Por: Iván Cepeda Castro

A MEDIADOS DE LA DÉCADA DE 1990 asistí en Bruselas a una conferencia internacional sobre la situación de derechos humanos en Colombia. En la mesa que presidía el evento estaba el entonces embajador ante la Unión Europea Carlos Arturo Marulanda.

Recuerdo su mirada de desprecio al auditorio, en el que se encontraban algunos campesinos de la hacienda Bellacruz, ubicada en el departamento del Cesar. Con la ayuda de los paramilitares, el Embajador había usurpado las tierras de los labriegos y las había anexado a su inmensa propiedad. 270 familias tuvieron que salir de allí luego de varias incursiones armadas en las que los paramilitares incendiaron sus viviendas y cultivos. Después de años de buscar justicia ante los tribunales, los desplazados de Bellacruz lograron que se profiriera una orden de arresto contra Marulanda, quien se dio a la fuga. En julio de 2001, el ex diplomático fue capturado en España, pero meses más tarde se le dejó en libertad. La historia no terminó allí. Los campesinos obtuvieron que el Gobierno se comprometiera a entregarles unos predios para su asentamiento definitivo. Cuando al fin se les otorgaron tierras en Cundinamarca, la entonces gobernadora del departamento, Leonor Serrano, alentó a los alcaldes de la zona a que se abstuvieran de recibir a los desplazados, puesto que “eran guerrilleros que acarrearían conflictos en la comunidad”. Los campesinos interpusieron una acción de tutela que revisó la Corte Constitucional. Mediante la sentencia T-227 de 1997, el alto tribunal ordenó a la gobernadora abstenerse de restringir la libre circulación de las víctimas y la obligó a hacer un curso de derechos humanos en la Defensoría del Pueblo.

Hoy, algunas de las familias desplazadas viven en el Tolima y se dice que sus tierras en el Cesar han sido compradas por el empresario Germán Efromovich para hacer cultivos industriales de agrocombustibles.

▶ _Registros disponibles_
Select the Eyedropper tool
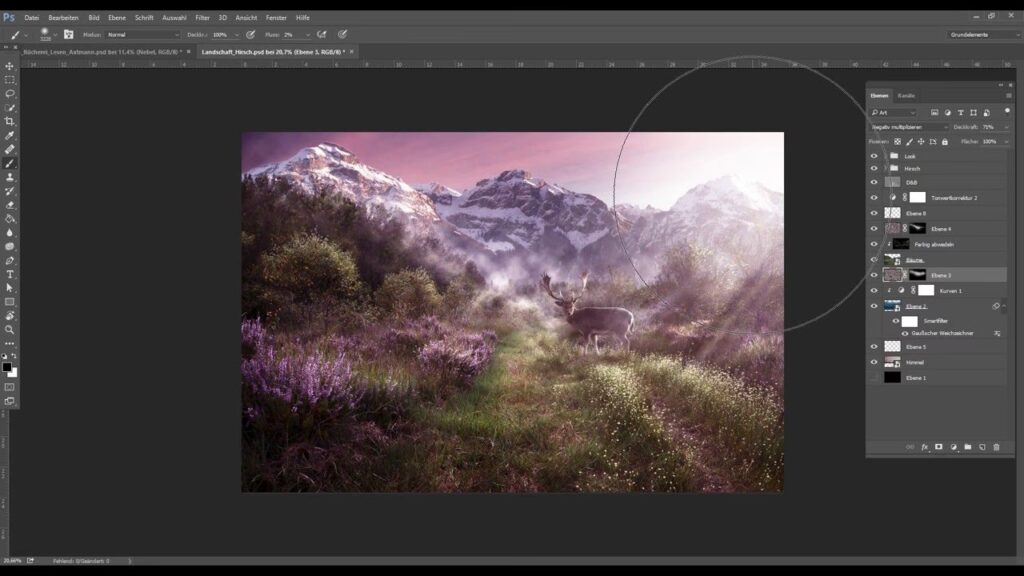 (x=10, y=135)
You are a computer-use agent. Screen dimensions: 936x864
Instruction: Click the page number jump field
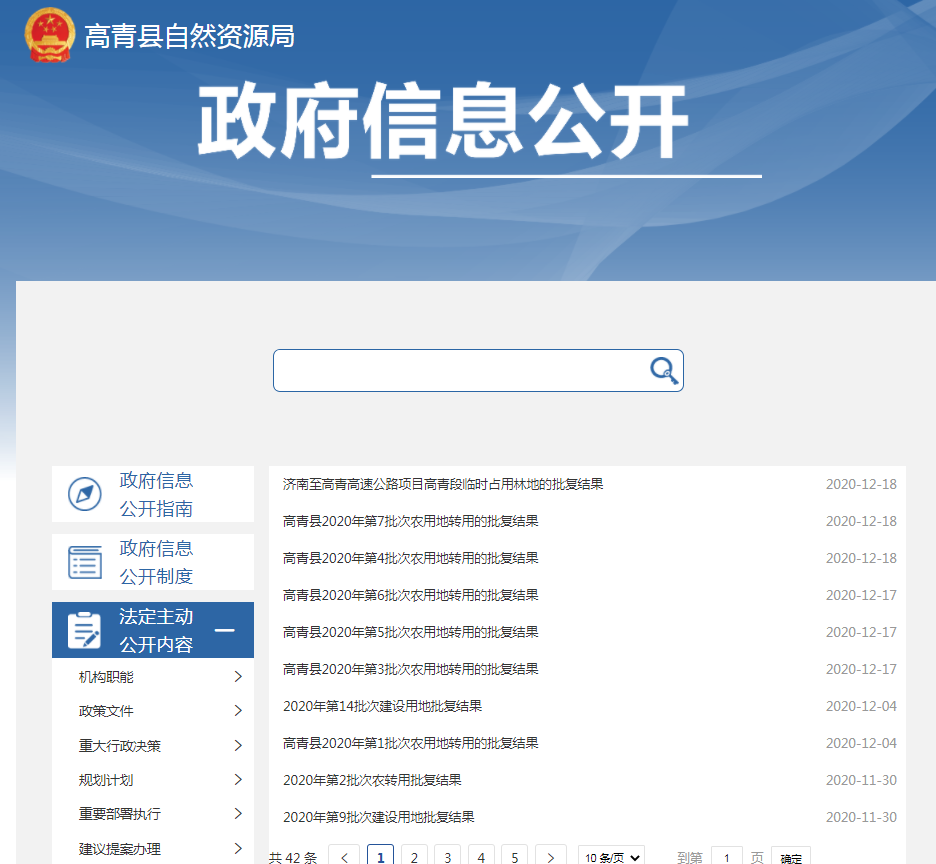726,857
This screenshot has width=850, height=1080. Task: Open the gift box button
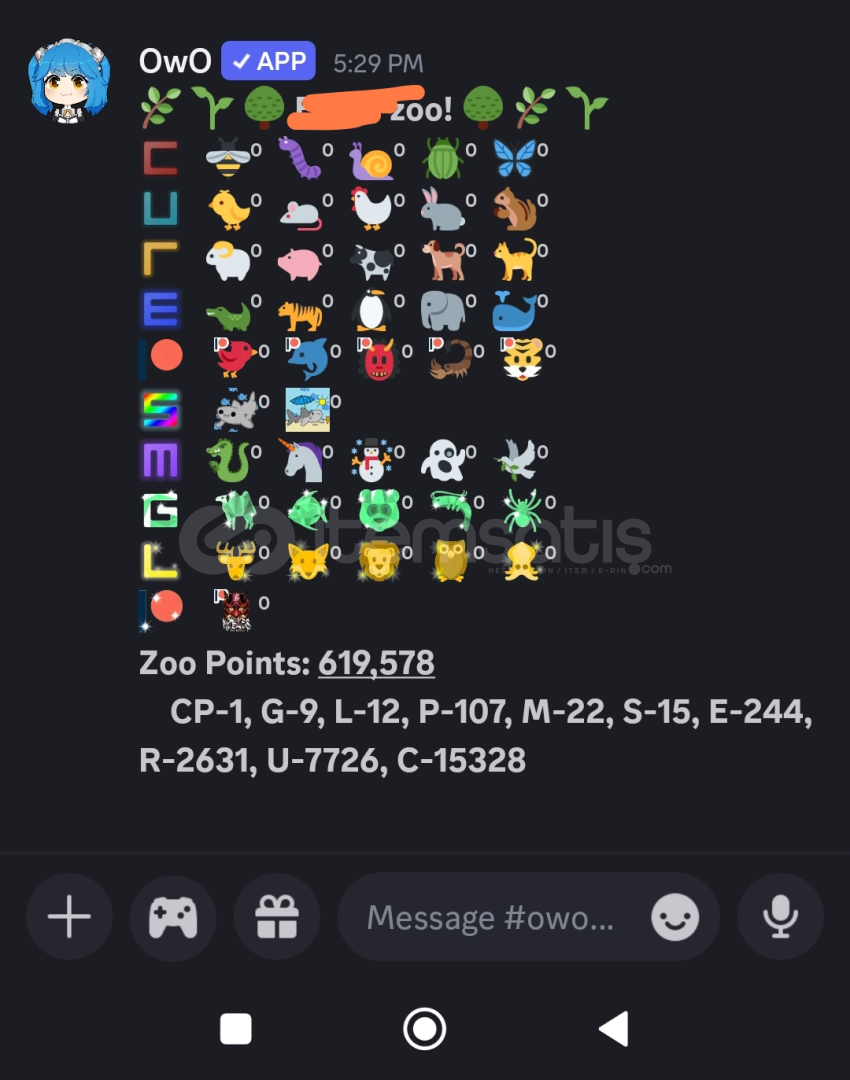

▶ _Objetivo de la tarea_
Repite tal cual, del texto de referencia, el fragmento que arranca con las palabras que contienen "Hoy, algunas de" y cierra con "industriales de agrocombustibles.". Los registros son material aparte del texto de referencia.

▶ _Espacio de respuesta_
Hoy, algunas de las familias desplazadas viven en el Tolima y se dice que sus tierras en el Cesar han sido compradas por el empresario Germán Efromovich para hacer cultivos industriales de agrocombustibles.